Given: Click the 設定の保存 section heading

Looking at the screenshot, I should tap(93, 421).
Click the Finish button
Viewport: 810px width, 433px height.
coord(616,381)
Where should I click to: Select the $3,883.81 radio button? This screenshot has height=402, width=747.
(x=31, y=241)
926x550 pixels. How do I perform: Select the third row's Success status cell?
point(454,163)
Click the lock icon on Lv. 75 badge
--
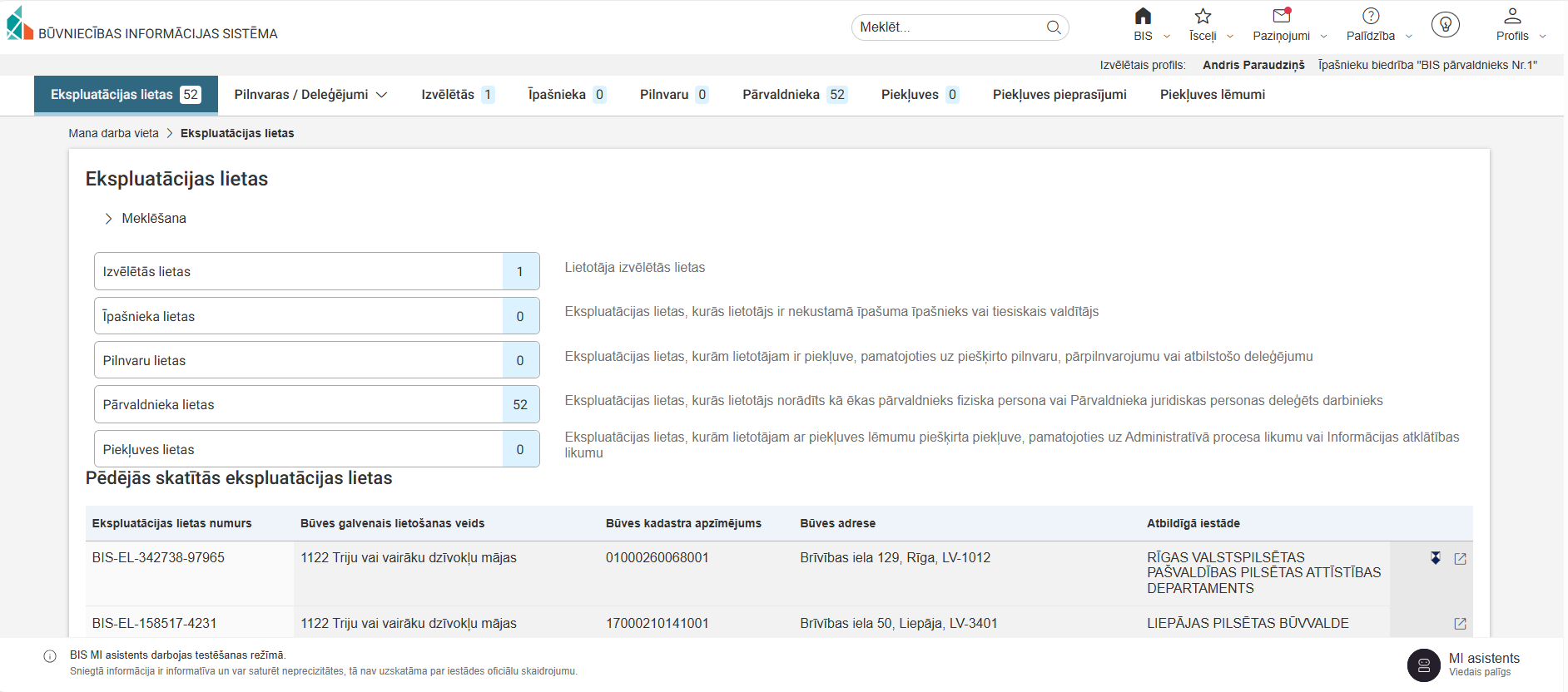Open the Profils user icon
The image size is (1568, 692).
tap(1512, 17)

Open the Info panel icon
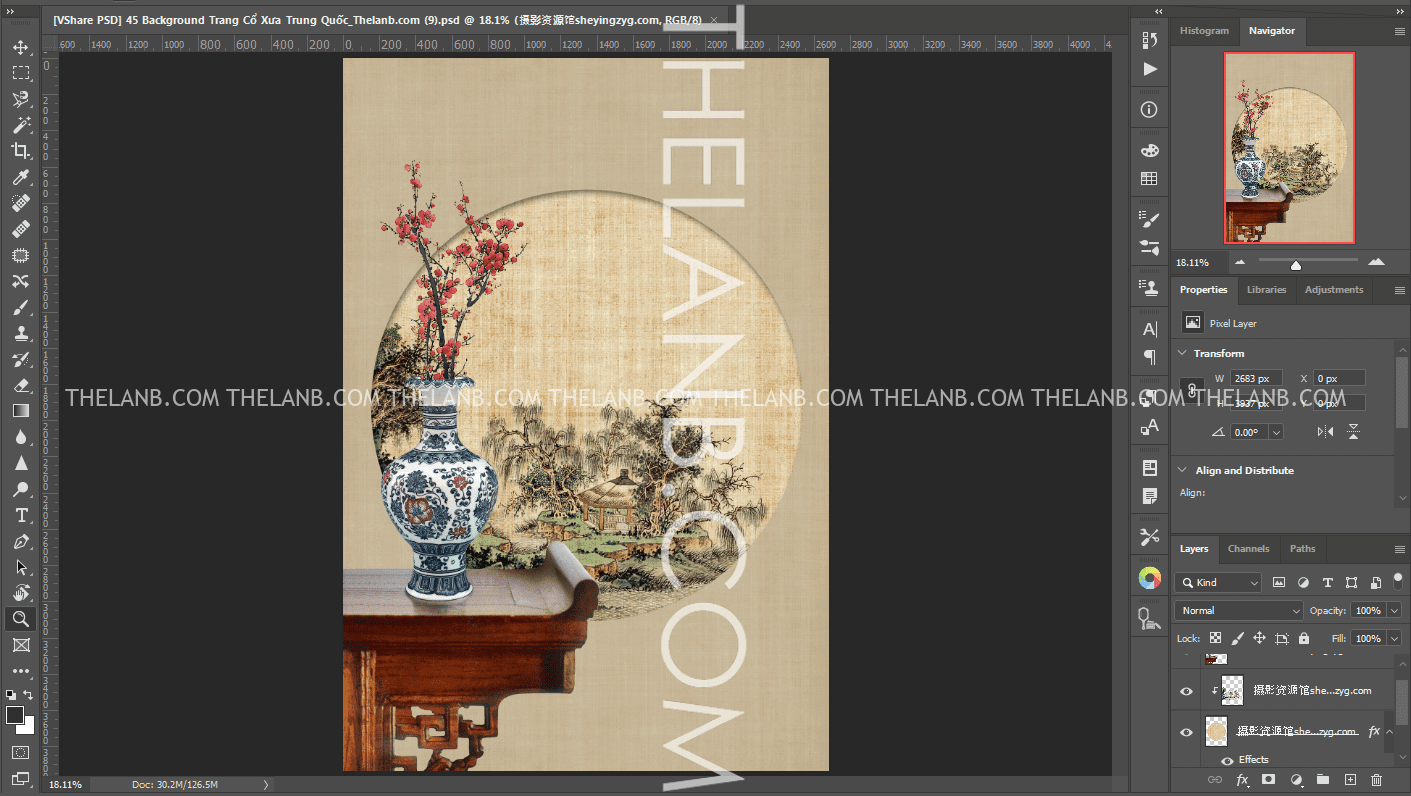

● **Your goal**
In the entries above, one line contains "Given: Click the 設定の保存 section heading" and another contains "Click the lock icon on Lv. 75 badge". Reproduce exactly those two lines and the lines between them, nothing else.

● **Output below**
Given: Click the 設定の保存 section heading

Looking at the screenshot, I should tap(93, 421).
Click the Finish button
Viewport: 810px width, 433px height.
coord(616,381)
Where should I click to: Select the $3,883.81 radio button? This screenshot has height=402, width=747.
(x=31, y=241)
926x550 pixels. How do I perform: Select the third row's Success status cell?
point(454,163)
Click the lock icon on Lv. 75 badge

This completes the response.